Re: [PATCH v2 0/3] vsock: add namespace support to vhost-vsock

Bobby Eshleman <bobbyeshleman@xxxxxxxxx> · Thu, 13 Mar 2025 09:20:14 -0700

On Thu, Mar 13, 2025 at 04:37:16PM +0100, Stefano Garzarella wrote:
> Hi Bobby,
> first of all, thank you for starting this work again!
> 

You're welcome, thank you for your work getting it started!

> On Wed, Mar 12, 2025 at 07:28:33PM -0700, Bobby Eshleman wrote:
> > Hey all,
> > 
> > Apologies for forgetting the 'net-next' prefix on this one. Should I
> > resend or no?
> 
> I'd say let's do a firts review cycle on this, then you can re-post.
> Please check also maintainer cced, it looks like someone is missing:
> https://patchwork.kernel.org/project/netdevbpf/patch/20250312-vsock-netns-v2-1-84bffa1aa97a@xxxxxxxxx/
> 

Duly noted, I'll double-check the ccs next time. sgtm on the re-post!

> > On Wed, Mar 12, 2025 at 01:59:34PM -0700, Bobby Eshleman wrote:
> > > Picking up Stefano's v1 [1], this series adds netns support to
> > > vhost-vsock. Unlike v1, this series does not address guest-to-host (g2h)
> > > namespaces, defering that for future implementation and discussion.
> > > 
> > > Any vsock created with /dev/vhost-vsock is a global vsock, accessible
> > > from any namespace. Any vsock created with /dev/vhost-vsock-netns is a
> > > "scoped" vsock, accessible only to sockets in its namespace. If a global
> > > vsock or scoped vsock share the same CID, the scoped vsock takes
> > > precedence.
> 
> This inside the netns, right?
> I mean if we are in a netns, and there is a VM A attached to
> /dev/vhost-vsock-netns witch CID=42 and a VM B attached to /dev/vhost-vsock
> also with CID=42, this means that VM A will not be accessible in the netns,
> but it can be accessible outside of the netns,
> right?
> 

In this scenario, CID=42 goes to VM A (/dev/vhost-vsock-netns) for any
socket in its namespace.  For any other namespace, CID=42 will go to VM
B (/dev/vhost-vsock).

If I understand your setup correctly:

	Namespace 1:
		VM A - /dev/vhost-vsock-netns, CID=42
		Process X
	Namespace 2:
		VM B - /dev/vhost-vsock, CID=42
		Process Y
	Namespace 3:
		Process Z

In this scenario, taking connect() as an example:
	Process X connect(CID=42) goes to VM A
	Process Y connect(CID=42) goes to VM B
	Process Z connect(CID=42) goes to VM B

If VM A goes away (migration, shutdown, etc...):
	Process X connect(CID=42) also goes to VM B

> > > 
> > > If a socket in a namespace connects with a global vsock, the CID becomes
> > > unavailable to any VMM in that namespace when creating new vsocks. If
> > > disconnected, the CID becomes available again.
> 
> IIUC if an application in the host running in a netns, is connected to a
> guest attached to /dev/vhost-vsock (e.g. CID=42), a new guest can't be ask
> for the same CID (42) on /dev/vhost-vsock-netns in the same netns till that
> connection is active. Is that right?
> 

Right. Here is the scenario I am trying to avoid:

Step 1: namespace 1, VM A allocated with CID 42 on /dev/vhost-vsock
Step 2: namespace 2, connect(CID=42) (this is legal, preserves old
behavior)
Step 3: namespace 2, VM B allocated with CID 42 on
/dev/vhost-vsock-netns

After step 3, CID=42 in this current namespace should belong to VM B, but
the connection from step 2 would be with VM A.

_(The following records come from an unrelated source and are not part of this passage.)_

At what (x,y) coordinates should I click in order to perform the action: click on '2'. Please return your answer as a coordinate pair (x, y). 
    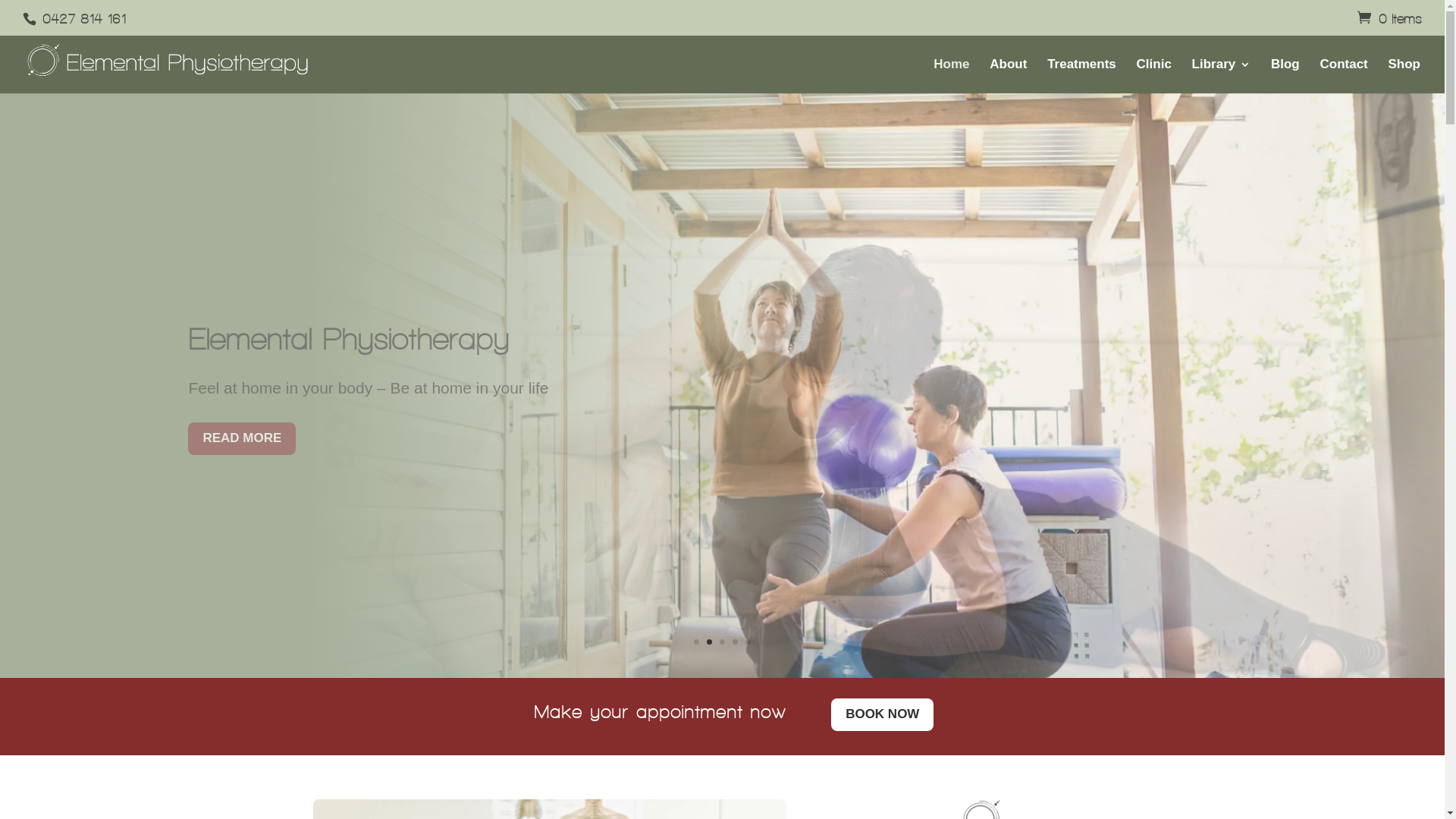
    Looking at the image, I should click on (708, 642).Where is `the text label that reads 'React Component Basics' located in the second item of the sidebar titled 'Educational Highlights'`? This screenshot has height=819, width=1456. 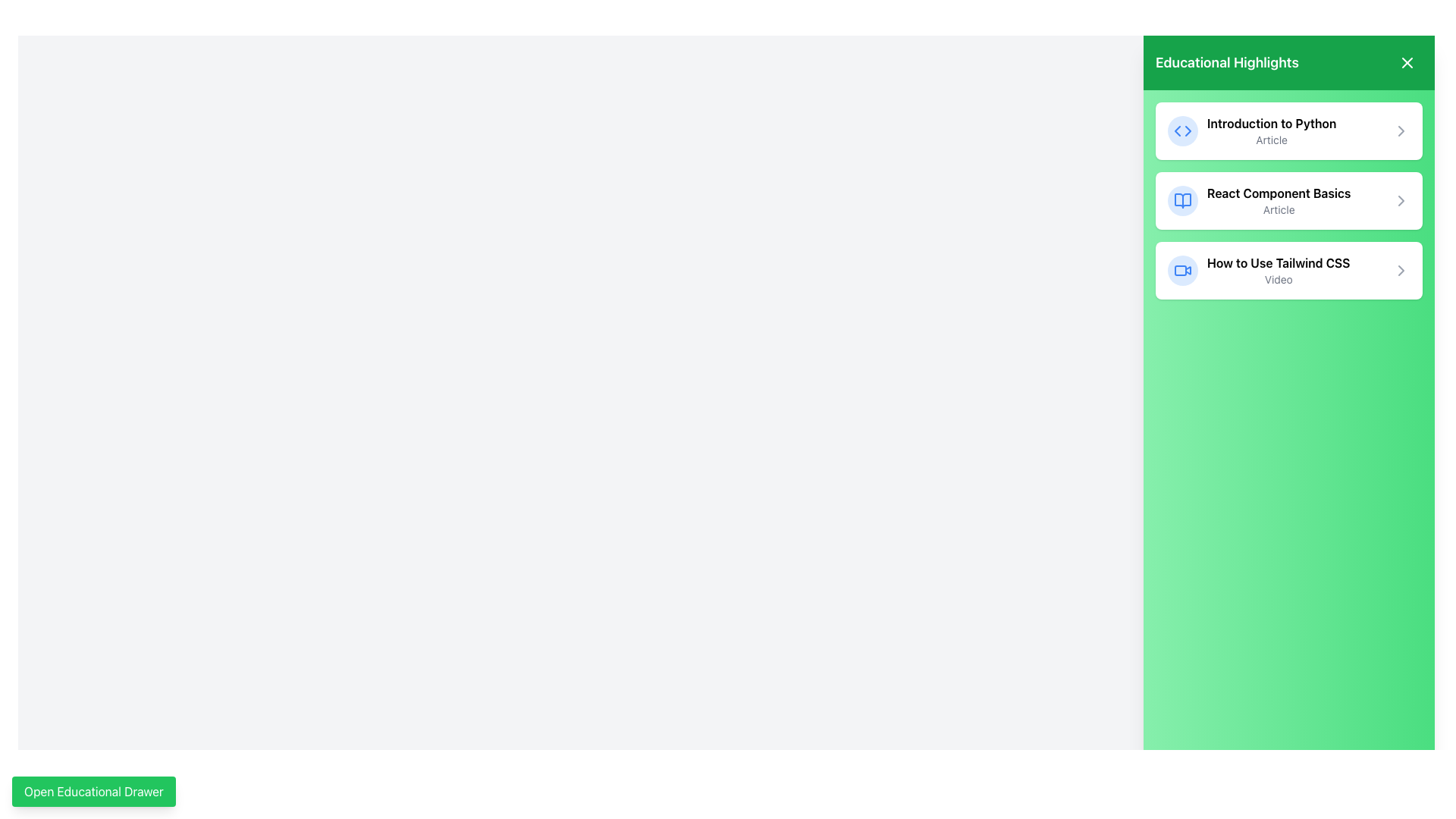 the text label that reads 'React Component Basics' located in the second item of the sidebar titled 'Educational Highlights' is located at coordinates (1278, 192).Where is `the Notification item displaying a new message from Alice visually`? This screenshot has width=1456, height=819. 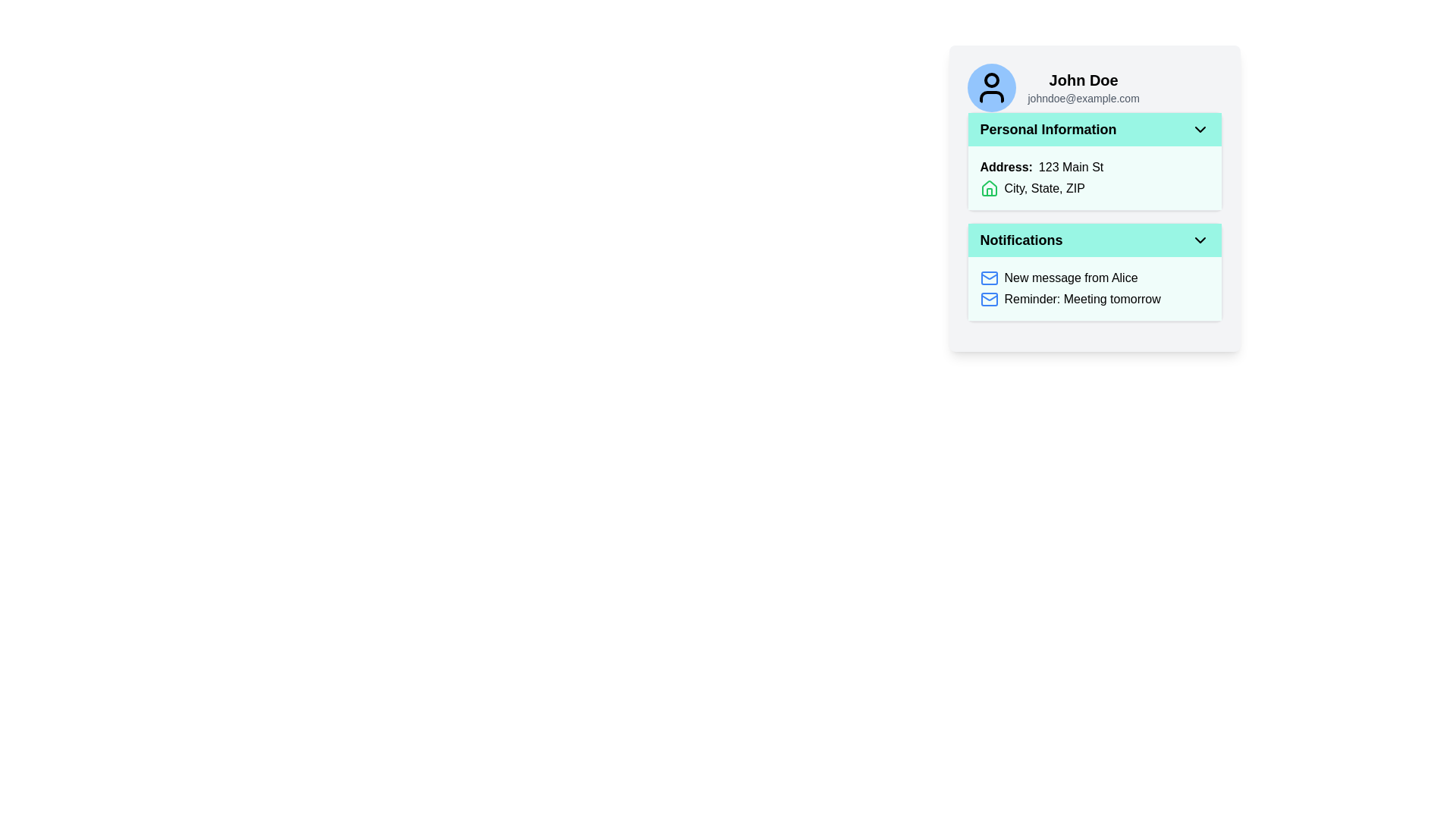 the Notification item displaying a new message from Alice visually is located at coordinates (1094, 278).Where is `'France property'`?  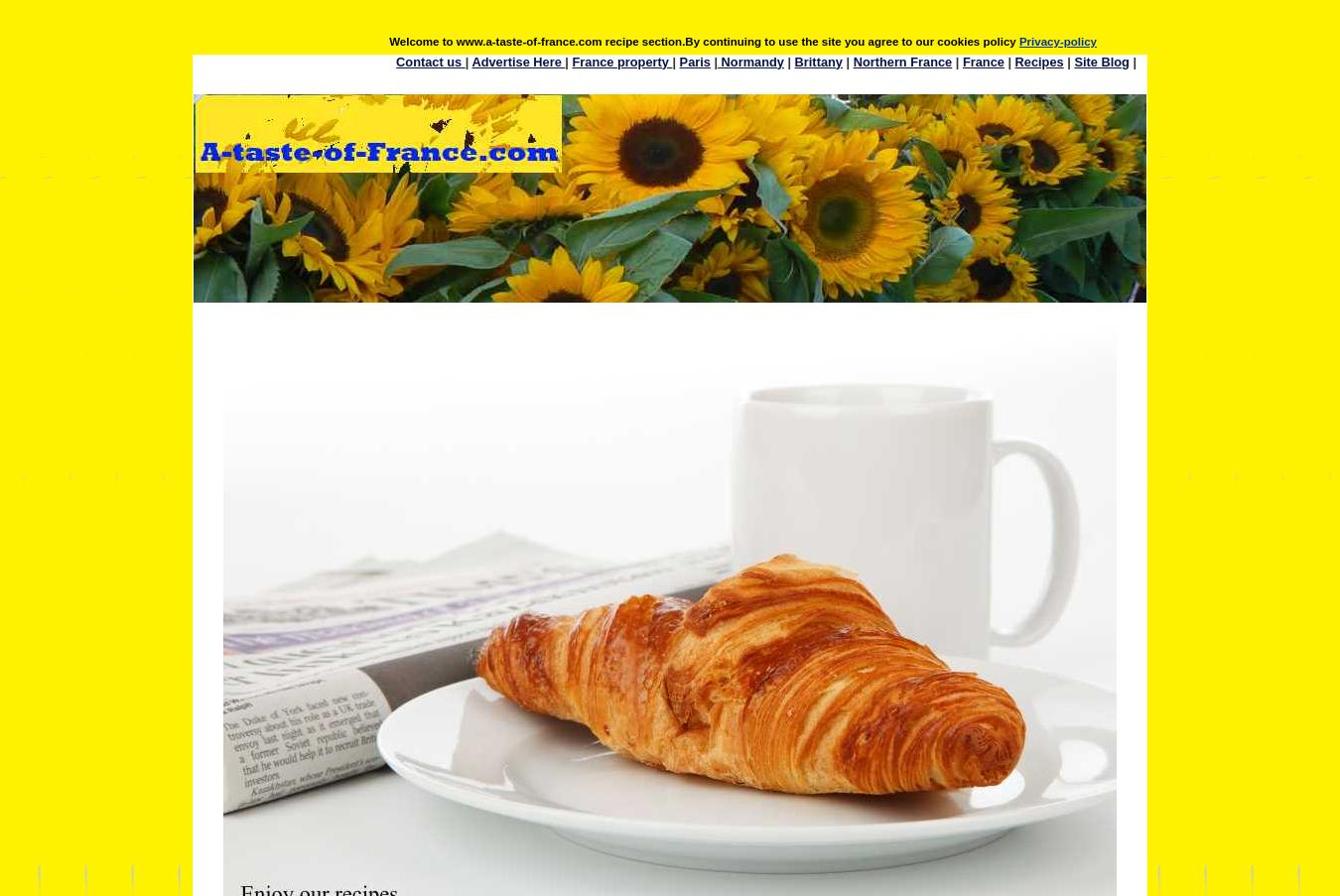
'France property' is located at coordinates (621, 60).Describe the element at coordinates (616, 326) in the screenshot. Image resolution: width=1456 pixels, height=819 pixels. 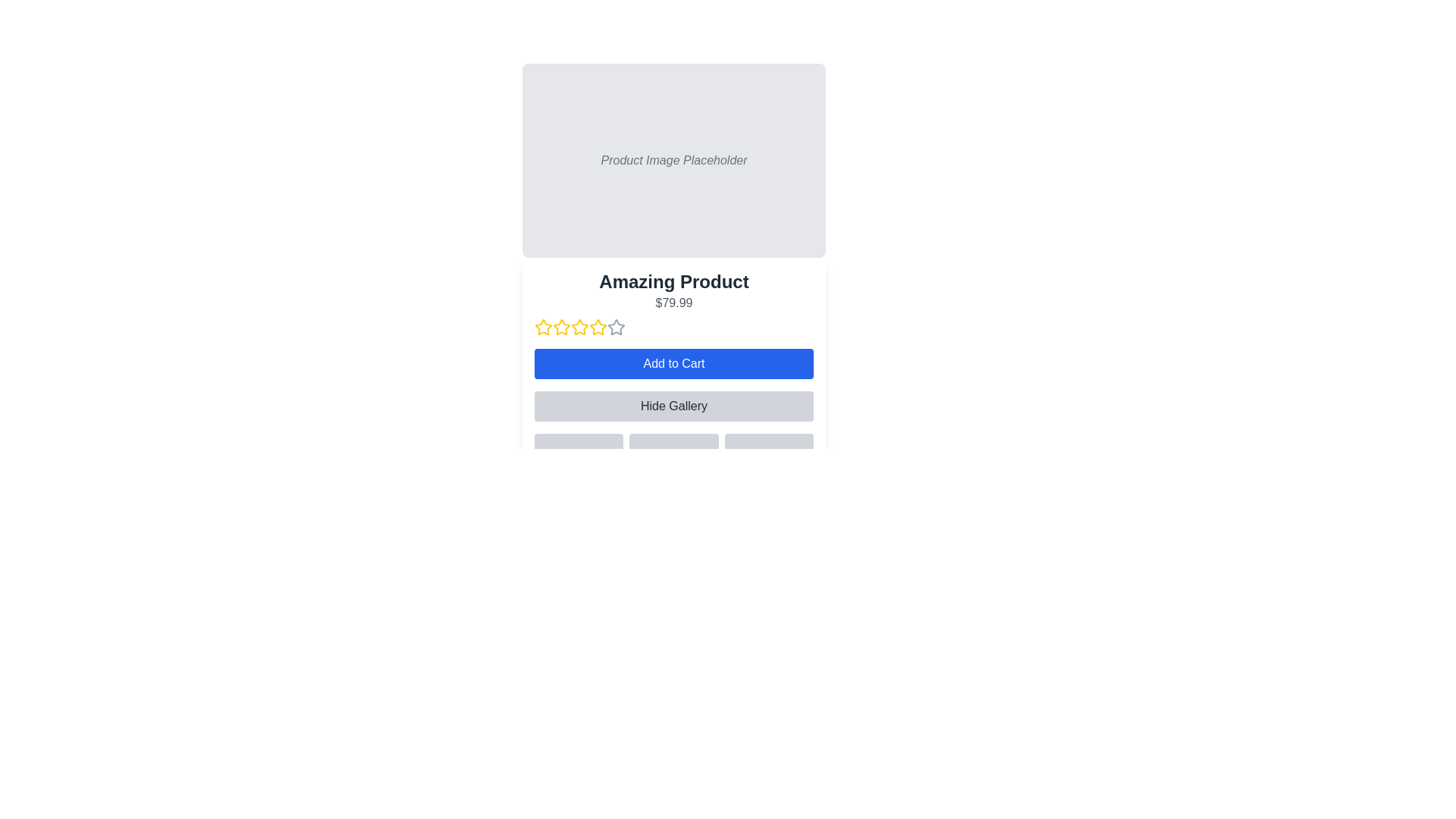
I see `the fourth hollow star in the rating system` at that location.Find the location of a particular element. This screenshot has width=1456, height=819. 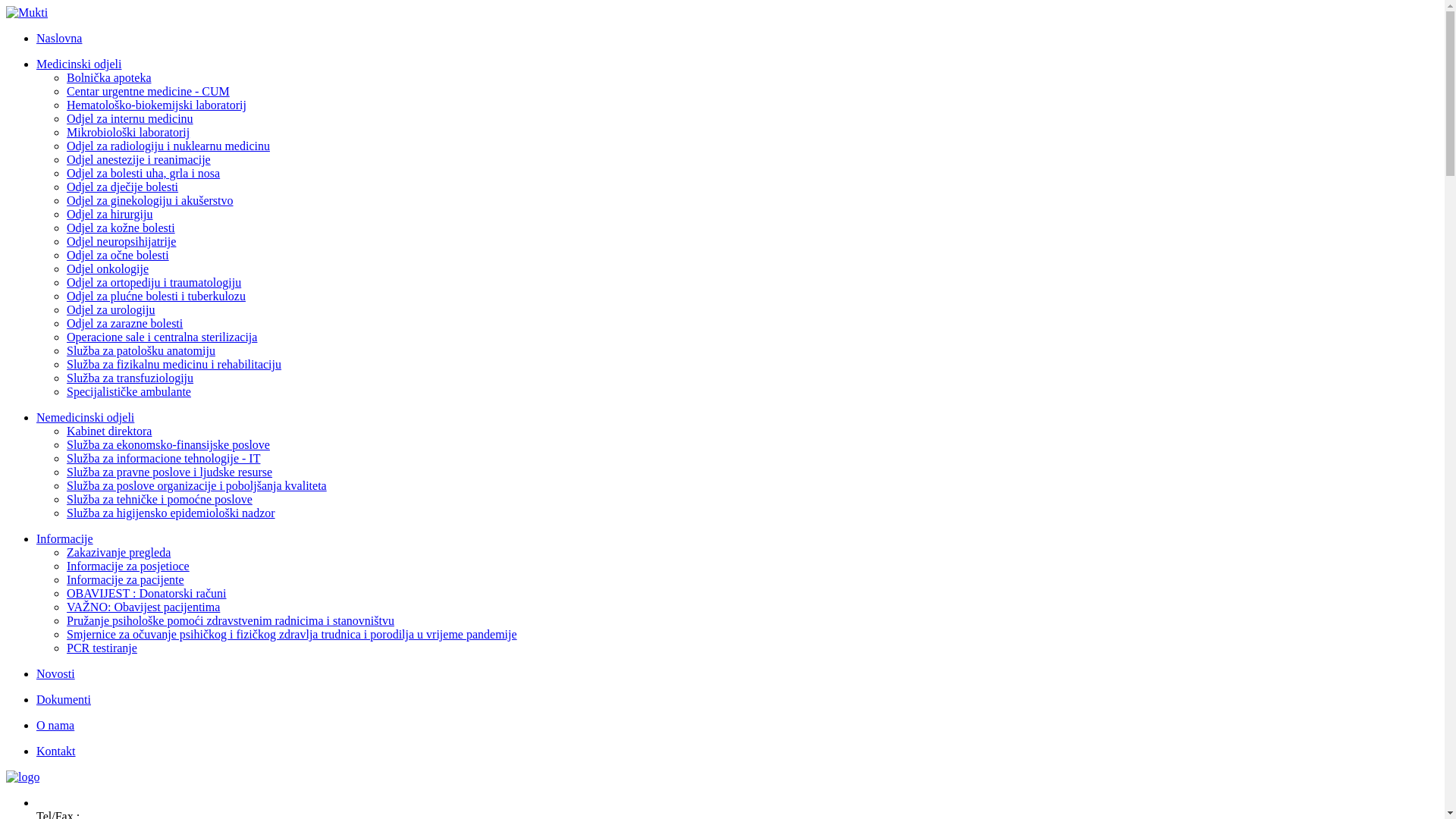

'Naslovna' is located at coordinates (58, 37).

I think we have some options:
1. disallow the new VM B because the namespace is already active with VM A
2. try and allow the connection to resume, but just make sure that new
   connections got o VM B
3. close the connection from namespace 2, spin up VM B, hope user
	 manages connection retry
4. auto-retry connect to the new VM B? (seems like doing too much on the
   kernel side to me)

I chose option 1 for this rev mostly for the simplicity but definitely
open to suggestions. I think option 3 is also a simple implementation.
Option 2 would require adding some concept of "vhost-vsock ns at time of
connection" to each socket, so the tranport would know which vhost_vsock
to use for which socket.

> > > 
> > > Testing
> > > 
> > > QEMU with /dev/vhost-vsock-netns support:
> > > 	https://github.com/beshleman/qemu/tree/vsock-netns
> 
> You can also use unmodified QEMU using `vhostfd` parameter of
> `vhost-vsock-pci` device:
> 
> # FD will contain the file descriptor to /dev/vhost-vsock-netns
> exec {FD}<>/dev/vhost-vsock-netns
> 
> # pass FD to the device, this is used for example by libvirt
> qemu-system-x86_64 -smp 2 -M q35,accel=kvm,memory-backend=mem \
>   -drive file=fedora.qcow2,format=qcow2,if=virtio \
>   -object memory-backend-memfd,id=mem,size=512M \
>   -device vhost-vsock-pci,vhostfd=${FD},guest-cid=42 -nographic
> 

Very nice, thanks, I didn't realize that!

> That said, I agree we can extend QEMU with `netns` param too.
> 

I'm open to either. Your solution above is super elegant.

> BTW, I'm traveling, I'll be back next Tuesday and I hope to take a deeper
> look to the patches.
> 
> Thanks,
> Stefano
> 

Thanks Stefano! Enjoy the travel.

Best,
Bobby